Exercise prompt.
When you return the entries, keep every word and mark exactly as it is.

(Dataset entries)
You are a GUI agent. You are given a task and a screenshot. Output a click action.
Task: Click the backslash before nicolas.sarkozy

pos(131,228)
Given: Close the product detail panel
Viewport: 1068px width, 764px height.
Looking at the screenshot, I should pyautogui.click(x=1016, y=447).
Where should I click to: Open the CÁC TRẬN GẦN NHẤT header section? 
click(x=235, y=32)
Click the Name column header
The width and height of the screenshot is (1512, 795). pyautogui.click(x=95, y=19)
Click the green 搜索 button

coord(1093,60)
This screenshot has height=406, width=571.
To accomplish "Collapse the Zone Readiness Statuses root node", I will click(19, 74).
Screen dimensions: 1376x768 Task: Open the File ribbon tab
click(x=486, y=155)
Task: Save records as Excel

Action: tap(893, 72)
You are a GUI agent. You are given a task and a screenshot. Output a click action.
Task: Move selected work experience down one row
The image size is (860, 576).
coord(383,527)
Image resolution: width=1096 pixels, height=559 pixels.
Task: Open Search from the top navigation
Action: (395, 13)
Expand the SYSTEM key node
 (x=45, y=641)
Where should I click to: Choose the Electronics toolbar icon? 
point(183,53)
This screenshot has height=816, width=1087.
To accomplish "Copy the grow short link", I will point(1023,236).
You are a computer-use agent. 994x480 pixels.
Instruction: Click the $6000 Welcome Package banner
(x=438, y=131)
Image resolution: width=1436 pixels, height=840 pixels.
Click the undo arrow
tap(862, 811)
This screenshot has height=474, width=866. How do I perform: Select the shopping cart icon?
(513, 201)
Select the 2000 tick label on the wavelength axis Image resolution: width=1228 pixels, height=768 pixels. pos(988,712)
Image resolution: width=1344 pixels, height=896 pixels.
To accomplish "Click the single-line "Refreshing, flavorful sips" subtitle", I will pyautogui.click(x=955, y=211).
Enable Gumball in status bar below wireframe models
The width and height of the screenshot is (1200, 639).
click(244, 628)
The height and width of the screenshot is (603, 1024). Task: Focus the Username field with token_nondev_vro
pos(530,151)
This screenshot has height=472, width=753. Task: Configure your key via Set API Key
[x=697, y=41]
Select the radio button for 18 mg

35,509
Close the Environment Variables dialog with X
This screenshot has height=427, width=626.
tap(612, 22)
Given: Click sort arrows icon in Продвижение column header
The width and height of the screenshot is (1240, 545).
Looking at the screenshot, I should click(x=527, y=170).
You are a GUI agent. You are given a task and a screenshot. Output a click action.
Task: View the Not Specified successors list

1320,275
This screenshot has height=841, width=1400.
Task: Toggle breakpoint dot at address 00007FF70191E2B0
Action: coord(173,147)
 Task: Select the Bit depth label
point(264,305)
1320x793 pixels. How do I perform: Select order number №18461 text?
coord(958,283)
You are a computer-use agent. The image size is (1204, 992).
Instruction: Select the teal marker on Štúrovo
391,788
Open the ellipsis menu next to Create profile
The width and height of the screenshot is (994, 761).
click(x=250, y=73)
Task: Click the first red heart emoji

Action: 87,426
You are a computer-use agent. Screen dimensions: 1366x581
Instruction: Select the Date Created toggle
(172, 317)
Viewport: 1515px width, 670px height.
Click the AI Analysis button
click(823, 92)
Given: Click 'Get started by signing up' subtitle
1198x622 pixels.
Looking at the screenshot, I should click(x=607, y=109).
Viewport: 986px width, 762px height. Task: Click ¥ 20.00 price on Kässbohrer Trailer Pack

Result below.
You are a GUI agent. You are given a task and a screenshot. Output a click action.
Task: Click the backslash before nicolas.sarkozy

pos(131,228)
Given: Close the product detail panel
Viewport: 1068px width, 764px height.
Looking at the screenshot, I should pyautogui.click(x=1016, y=447).
Where should I click to: Open the CÁC TRẬN GẦN NHẤT header section? 
click(x=235, y=32)
Click the Name column header
The width and height of the screenshot is (1512, 795). pyautogui.click(x=95, y=19)
Click the green 搜索 button

coord(1093,60)
This screenshot has height=406, width=571.
To accomplish "Collapse the Zone Readiness Statuses root node", I will click(19, 74).
Screen dimensions: 1376x768 Task: Open the File ribbon tab
click(x=486, y=155)
Task: Save records as Excel

Action: tap(893, 72)
You are a GUI agent. You are given a task and a screenshot. Output a click action.
Task: Move selected work experience down one row
The image size is (860, 576).
coord(383,527)
Image resolution: width=1096 pixels, height=559 pixels.
Task: Open Search from the top navigation
Action: (395, 13)
Expand the SYSTEM key node
 (x=45, y=641)
Where should I click to: Choose the Electronics toolbar icon? 
point(183,53)
This screenshot has height=816, width=1087.
To accomplish "Copy the grow short link", I will point(1023,236).
You are a computer-use agent. 994x480 pixels.
Instruction: Click the $6000 Welcome Package banner
(x=438, y=131)
Image resolution: width=1436 pixels, height=840 pixels.
Click the undo arrow
tap(862, 811)
This screenshot has height=474, width=866. How do I perform: Select the shopping cart icon?
(513, 201)
Select the 2000 tick label on the wavelength axis Image resolution: width=1228 pixels, height=768 pixels. pos(988,712)
Image resolution: width=1344 pixels, height=896 pixels.
To accomplish "Click the single-line "Refreshing, flavorful sips" subtitle", I will pyautogui.click(x=955, y=211).
Enable Gumball in status bar below wireframe models
The width and height of the screenshot is (1200, 639).
click(244, 628)
The height and width of the screenshot is (603, 1024). Task: Focus the Username field with token_nondev_vro
pos(530,151)
This screenshot has height=472, width=753. Task: Configure your key via Set API Key
[x=697, y=41]
Select the radio button for 18 mg

35,509
Close the Environment Variables dialog with X
This screenshot has height=427, width=626.
tap(612, 22)
Given: Click sort arrows icon in Продвижение column header
The width and height of the screenshot is (1240, 545).
Looking at the screenshot, I should click(x=527, y=170).
You are a GUI agent. You are given a task and a screenshot. Output a click action.
Task: View the Not Specified successors list

1320,275
This screenshot has height=841, width=1400.
Task: Toggle breakpoint dot at address 00007FF70191E2B0
Action: coord(173,147)
 Task: Select the Bit depth label
point(264,305)
1320x793 pixels. How do I perform: Select order number №18461 text?
coord(958,283)
You are a computer-use agent. The image size is (1204, 992).
Instruction: Select the teal marker on Štúrovo
391,788
Open the ellipsis menu next to Create profile
The width and height of the screenshot is (994, 761).
click(x=250, y=73)
Task: Click the first red heart emoji

Action: 87,426
You are a computer-use agent. Screen dimensions: 1366x581
Instruction: Select the Date Created toggle
(172, 317)
Viewport: 1515px width, 670px height.
Click the AI Analysis button
click(823, 92)
Given: Click 'Get started by signing up' subtitle
1198x622 pixels.
Looking at the screenshot, I should click(x=607, y=109).
Viewport: 986px width, 762px height. Task: Click ¥ 20.00 price on Kässbohrer Trailer Pack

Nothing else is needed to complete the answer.